“If carpenters built houses the way programmers write code, the first woodpecker to come along would destroy civilization”. – Gerald Weinberg
We all have to deal with errors in our code, or at least, we’re supposed to. However, you’ve probably experienced a situation where a small problem caused another small problem, which caused a big problem, which ended up taking an entire system down. If you’ve experienced this, you are probably also painfully aware that these failure can be very expensive and hard to recover from. Second order effects are usually not that hard to predict, if you are thinking about them. You’ll also find that neither you nor anyone else does a particularly good job thinking about second, third, and fourth order effects of decisions.

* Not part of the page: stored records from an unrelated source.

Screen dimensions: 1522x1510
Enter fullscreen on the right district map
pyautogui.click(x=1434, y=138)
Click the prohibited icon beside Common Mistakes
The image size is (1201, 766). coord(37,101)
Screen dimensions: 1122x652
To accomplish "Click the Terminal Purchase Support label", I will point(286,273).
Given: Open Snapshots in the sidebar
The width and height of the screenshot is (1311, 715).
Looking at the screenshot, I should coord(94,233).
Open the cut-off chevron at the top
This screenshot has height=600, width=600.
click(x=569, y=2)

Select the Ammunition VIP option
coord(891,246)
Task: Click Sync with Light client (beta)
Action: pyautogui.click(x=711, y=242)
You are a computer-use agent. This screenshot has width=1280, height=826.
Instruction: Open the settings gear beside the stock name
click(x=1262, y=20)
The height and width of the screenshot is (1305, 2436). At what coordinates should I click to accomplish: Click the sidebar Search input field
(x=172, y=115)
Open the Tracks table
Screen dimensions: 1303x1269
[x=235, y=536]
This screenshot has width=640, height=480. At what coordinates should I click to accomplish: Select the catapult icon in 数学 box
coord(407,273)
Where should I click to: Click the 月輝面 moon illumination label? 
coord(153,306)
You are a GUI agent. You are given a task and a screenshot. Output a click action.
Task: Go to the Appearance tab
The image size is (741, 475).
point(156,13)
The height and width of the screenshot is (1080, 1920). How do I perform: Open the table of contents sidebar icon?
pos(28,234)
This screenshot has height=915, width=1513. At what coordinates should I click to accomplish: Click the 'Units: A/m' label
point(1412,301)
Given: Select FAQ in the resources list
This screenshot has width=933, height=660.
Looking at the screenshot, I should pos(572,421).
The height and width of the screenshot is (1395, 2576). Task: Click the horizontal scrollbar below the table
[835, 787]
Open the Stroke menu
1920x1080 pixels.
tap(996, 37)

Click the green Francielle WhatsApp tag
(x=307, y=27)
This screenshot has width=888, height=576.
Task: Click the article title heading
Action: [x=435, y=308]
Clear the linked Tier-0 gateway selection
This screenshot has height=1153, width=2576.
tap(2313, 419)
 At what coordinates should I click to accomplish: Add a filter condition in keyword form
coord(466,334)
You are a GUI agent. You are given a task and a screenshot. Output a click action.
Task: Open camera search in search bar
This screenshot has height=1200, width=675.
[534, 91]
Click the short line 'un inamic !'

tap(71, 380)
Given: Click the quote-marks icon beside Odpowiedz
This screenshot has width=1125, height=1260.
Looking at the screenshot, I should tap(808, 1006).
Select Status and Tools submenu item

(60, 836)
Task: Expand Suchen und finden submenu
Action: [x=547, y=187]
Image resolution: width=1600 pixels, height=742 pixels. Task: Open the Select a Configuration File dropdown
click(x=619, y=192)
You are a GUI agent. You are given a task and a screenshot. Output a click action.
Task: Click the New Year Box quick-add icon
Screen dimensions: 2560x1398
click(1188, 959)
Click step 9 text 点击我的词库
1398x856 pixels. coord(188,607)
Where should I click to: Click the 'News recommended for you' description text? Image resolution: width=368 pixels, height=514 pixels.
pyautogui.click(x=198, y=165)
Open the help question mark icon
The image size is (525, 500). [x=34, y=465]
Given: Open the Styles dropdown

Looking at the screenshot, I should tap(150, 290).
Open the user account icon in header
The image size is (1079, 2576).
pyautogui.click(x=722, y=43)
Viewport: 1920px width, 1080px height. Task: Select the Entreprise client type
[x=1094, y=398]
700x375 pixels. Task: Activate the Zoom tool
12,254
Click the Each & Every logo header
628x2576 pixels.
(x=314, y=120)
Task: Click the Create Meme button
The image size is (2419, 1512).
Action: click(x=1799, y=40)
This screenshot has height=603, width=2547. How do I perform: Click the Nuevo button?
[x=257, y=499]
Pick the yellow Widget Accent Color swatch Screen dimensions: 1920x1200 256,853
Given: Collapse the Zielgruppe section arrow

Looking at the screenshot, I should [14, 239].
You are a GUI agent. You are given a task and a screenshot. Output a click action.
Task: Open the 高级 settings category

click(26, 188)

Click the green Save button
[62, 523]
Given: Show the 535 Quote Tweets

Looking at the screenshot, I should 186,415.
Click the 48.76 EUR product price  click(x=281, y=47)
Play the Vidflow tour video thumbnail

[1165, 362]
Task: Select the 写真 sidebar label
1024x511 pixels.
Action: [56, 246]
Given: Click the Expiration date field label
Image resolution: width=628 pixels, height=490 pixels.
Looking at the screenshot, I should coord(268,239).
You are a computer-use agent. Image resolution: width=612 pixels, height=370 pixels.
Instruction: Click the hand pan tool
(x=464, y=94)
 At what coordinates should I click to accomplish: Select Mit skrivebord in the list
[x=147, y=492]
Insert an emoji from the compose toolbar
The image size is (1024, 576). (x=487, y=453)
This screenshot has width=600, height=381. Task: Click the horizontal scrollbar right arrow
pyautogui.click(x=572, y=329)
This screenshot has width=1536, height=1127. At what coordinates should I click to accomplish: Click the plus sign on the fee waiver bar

Massive failures, in particular, are easily predicted. For instance, the Japanese attack on Pearl Harbor was easily predictable, based on rising tensions between the governments of Japan and the US, the layout of islands in the Pacific, and advancing aviation technology. In fact, the attacks were predicted in 1910 by Billy MItchell, who analyzed the situation. However, in spite of these predictions, the US fleet still was caught unprepared. Not only did this cause a catastrophic loss of lives and equipment, but it also led to a larger war, a war that might not have happened (or might not have occurred in the same way) had things been prepared differently. At the end of the day, people in positions of power didn’t believe that such a chain of events could happen, nor were they adequately able to shift resources to deal with a rising threat. Such a threat couldn’t be moderated by academic theorizing, but would require being in a position to get regular feedback and iterate quickly (this is a little harder to do with battleships, however).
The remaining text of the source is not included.